Pollution
Humain
Environnement
Economique

At around 12.20 pm, in a fuel storage depot, an employee noted that a bitumen tank being filled was overflowing. Owing to its temperature, the product outside the tank began releasing vapours and insulating materials covering the tank caught fire. The site implemented its safety devices and the internal contingency plan was put into action as a preventive measure. The emergency services were informed and the depot was partially evacuated. The firemen set up two foam monitors and prevented the fire from spreading to the other tanks located nearby. The operator began extracting the bitumen from the tank concerned. The fire was brought under control at around 1.20 pm and the internal contingency plan was lifted at 2.00 pm. The leak remained confined in the catchpit. Property damage was minor.
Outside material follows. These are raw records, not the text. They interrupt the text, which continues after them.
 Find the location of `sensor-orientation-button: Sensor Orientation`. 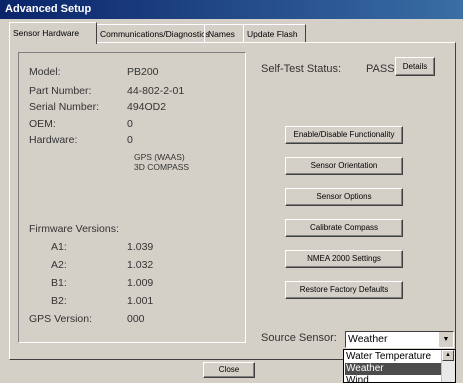

sensor-orientation-button: Sensor Orientation is located at coordinates (344, 166).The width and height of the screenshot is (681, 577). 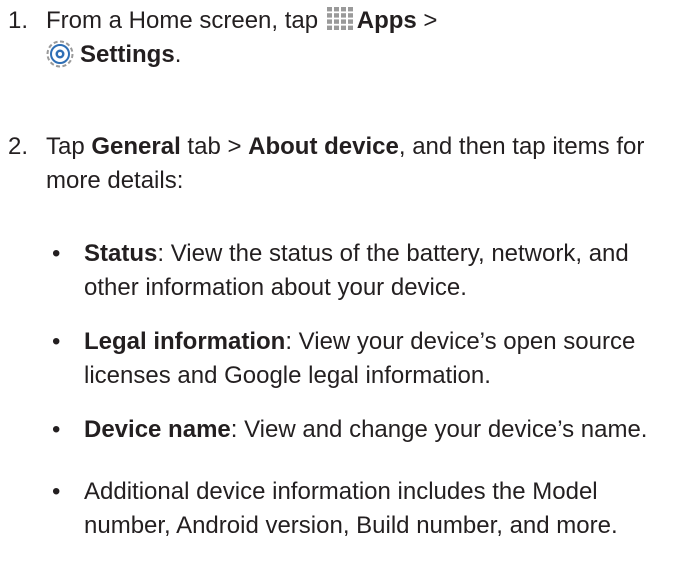 I want to click on step-1-text: From a Home screen, tap Apps > Settings., so click(x=361, y=38).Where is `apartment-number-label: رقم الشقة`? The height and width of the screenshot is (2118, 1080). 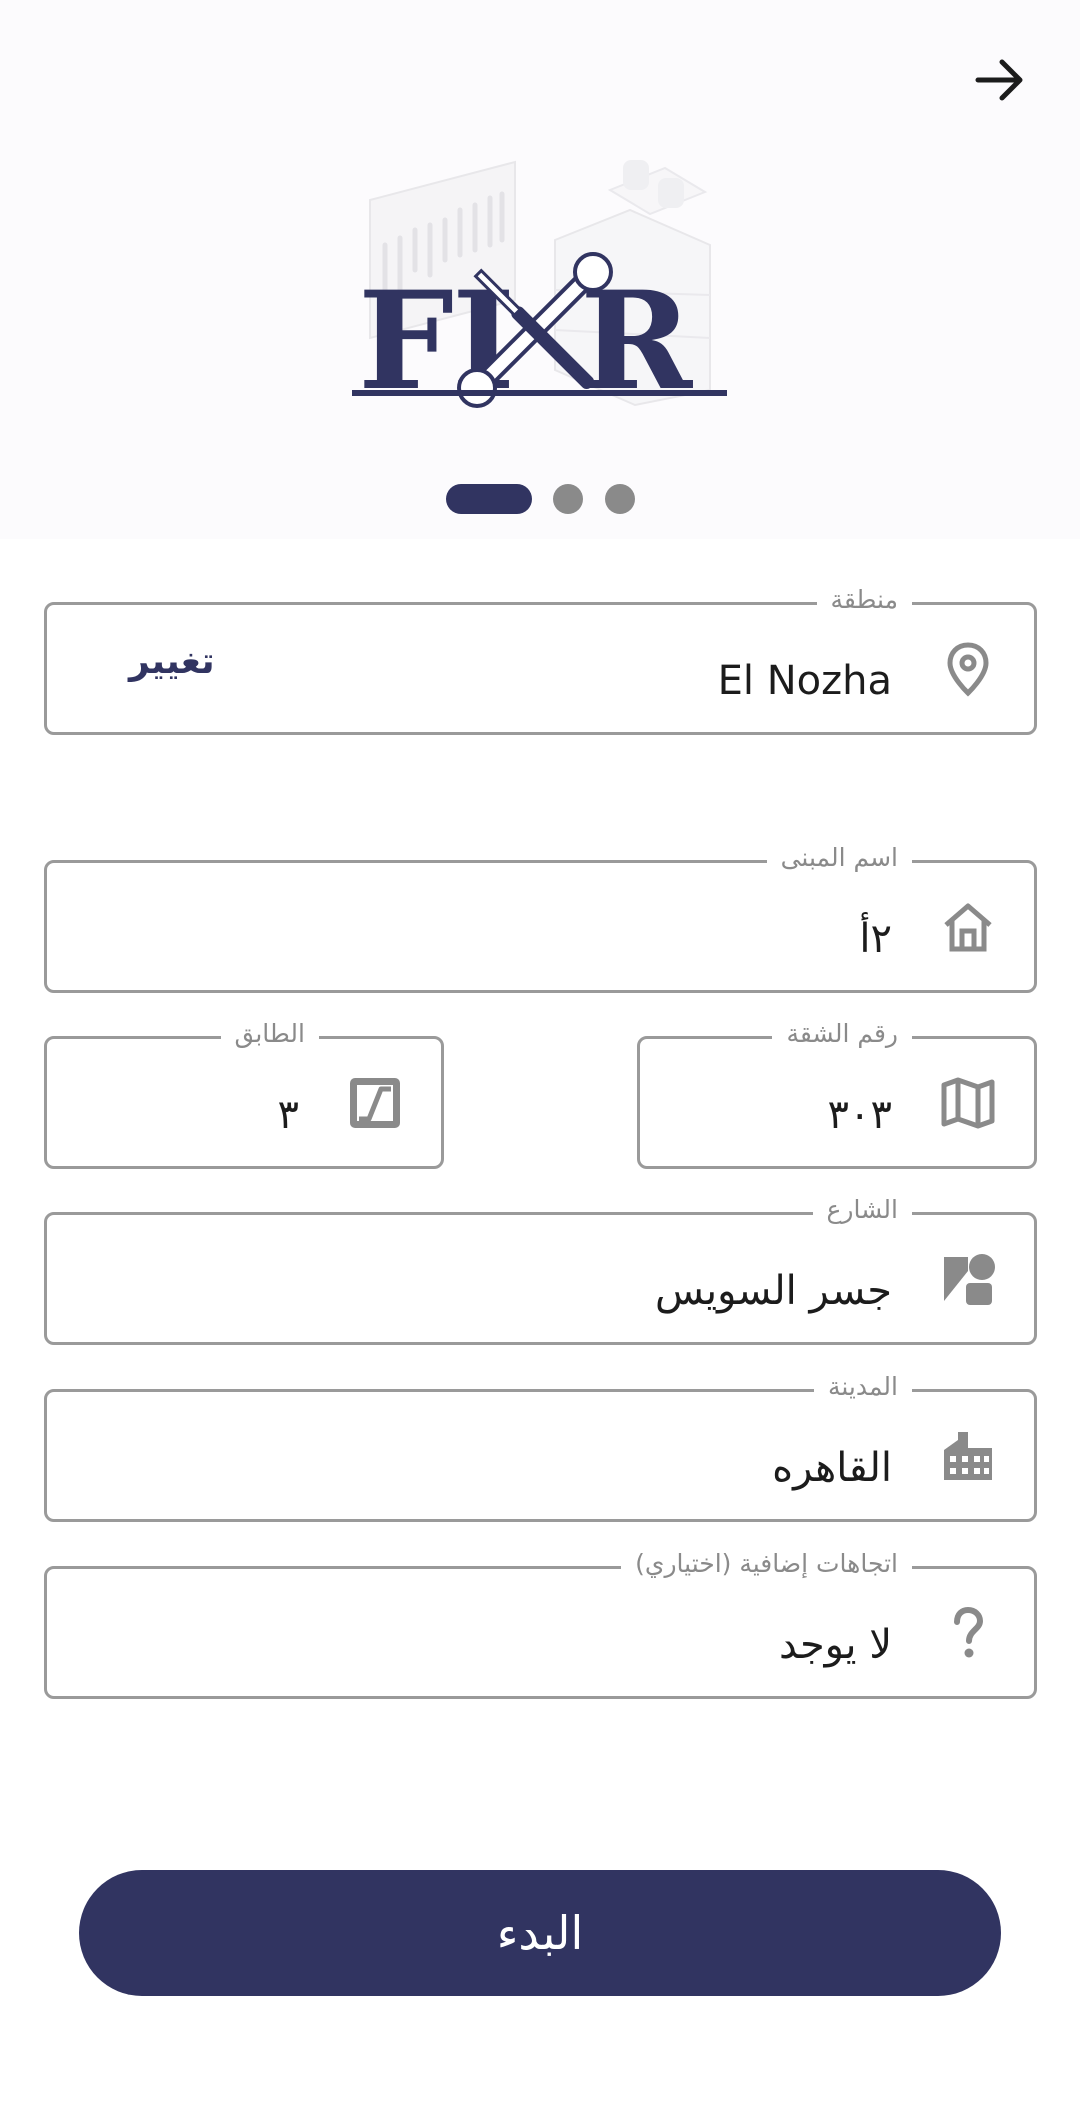 apartment-number-label: رقم الشقة is located at coordinates (842, 1034).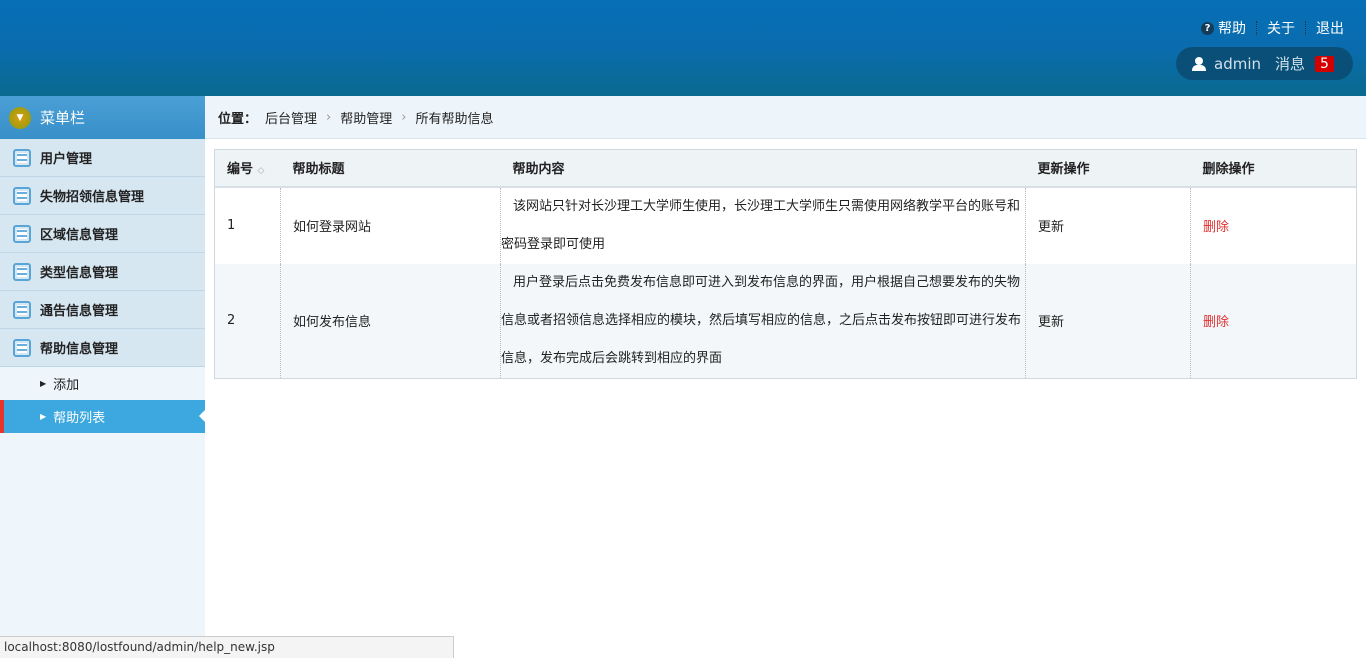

According to the operator’s analysis, various parameters were united which led to the spillage from the tank: excess product, gauge well damaged not allowing proper flow, and the spillage went undetected. The excess product was attributed to the fact that the finished product manufacturing unit had being using less product, and thus tank contained an already large stock. The non-detection of the rising level in the tank, followed by the spillage can be attributed to: the level rule was unavailable as it had not yet been repaired (the repair operation would require that the tank be drained), incorrect operation of the very high level/vibrating blade device (not maintained, no technical file, adaptation/product measured?), 24-hour shift in the computerised stock monitoring application, no consultation of the information given by the local level gauge. The product most likely ignited because the tank was very hot, combined with the presence of pyrophoric sulfides. In terms of corrective action, the operator agreed to repair the rule, study and install a very high level detector. In terms of organisational planning, the operators were trained, for stock calculation purposes, in the application, development and implementation of a maintenance procedure with periodic verifications for managing all levels on the site. More generally speaking, the operator has organised a program to monitor the implementation of improvement actions (including corrective actions).